What good practice it is to find a title that is succinct and pliable; one that will enable me to stick to the subject in hand but be not so specific that it will force me to run out of steam after two sentences. As I was saying, timing: I seem to have spent my entire life being too late to shop early for Christmas. Very little has changed this year except that I am even more aware that November is only just within the bounds of shopping early - my bounds, anyway. But I have made one purchase, that is, a real one, one that involved going in to a shop, asking a question, examining the goods, making a decision and paying, and, wait for it, going back out on to the street with a little package in my hand. I have also made two on-line purchases. (Stop it! This is no laughing matter. I bet your Grandmother isn't Christmas shopping on-line). I do not see this as a real purchase. I have touched nothing, exchanged words with no-one and certainly not wandered anywhere with a package in my hand. This is a cyber-purchase and if I ever see the goods no one will be more surprised than I: I, the pedant, that is. I am off on a little trip for five days and, who knows, perhaps there will be two tangible packages when I get back, or two cross notes from the postman saying he tried to deliver such and such without success and would I please present myself with all dispatch at an unfindable location at times which don't exist; oh, and bringing proof of identity. As if I didn't find it hard enough remembering who I am, myself, from time to time, without having to prove it to others. One other concession to shopping early: I have cut down on the number of presents I am going to buy.

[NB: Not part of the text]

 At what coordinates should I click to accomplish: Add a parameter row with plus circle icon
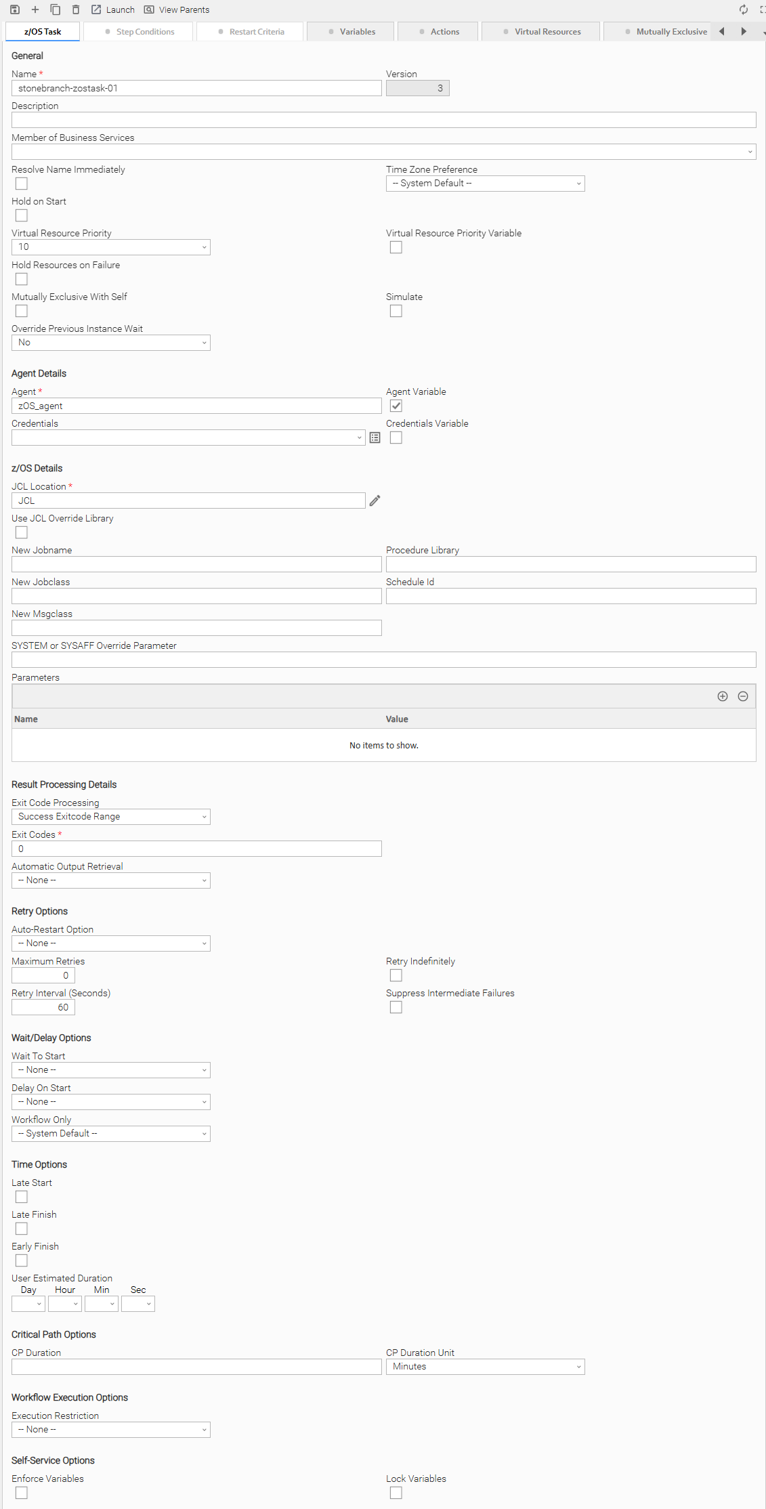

However, the underlying inspiration for these reflections is rather more serious, I fear. I have left it too late to get it right. ' It' what? you may well ask. Life, actually, is the nearest I can get to it. At the weekend I went to a party, a mixed-age party. Present was a breast feeding Mother, her husband and, of course, the baby. At about eleven o'clock, having heard stirrings from the monitor, the young Mum slipped out of the crowded room. Moments later, the baby's Father followed her. I found the implications of this very moving. He was clearly going to take in the spectacle of his loved wife feeding their lovely small daughter. My mixed feelings, of pleasure and delight and, it must be said, sadness, were because it is now too late to have a Father for my children who would have felt able to do that. I must add, at once, that this would be largely generational. When my littles were little, going on for fifty years ago, Fathers would have been rarely seen and never heard of in the basic environment of child-birth and very early rearing. It is equally too late to breast feed them for as long as Mothers currently do. At the other end, it is too late for me to be better to my own Mother than I managed to be when it was right I should have been. Most of what was done was done from duty. Will she have known this as a child knows when its parent is only simulating love? There is even a lesson on this kind of verisimilitude from my above young friend: she speaks to her baby as if she were a fully cognisant human being. Sometimes, she even tells her the day has been difficult and she is feeling rather cross. What confidence in herself, her baby and their mutual understanding is shown by this way of communicating. How sad I am it is too late to be that kind of Mother. Now, I have the experience and the confidence and the ability to feel the tenderness for my own Mother I couldn't allow when she was alive, but, sadly, one can't re-do mothers who have passed on. We'll gloss over what kind of wife I was. Definitely too late to do that again and differently.

The order I put in for my life then, must, though I didnt know it, have been done on line. You type in what you want, furnish your credit card details and leave it to the Wizard of Cyberspace to deliver. You can't see the goods in advance, you can't question their viability and they often turn out to be very different, indeed, from what you expected when you put the order in. You can, of course, send them back, so there the analogy has to end. Happy shopping early for you-know-what.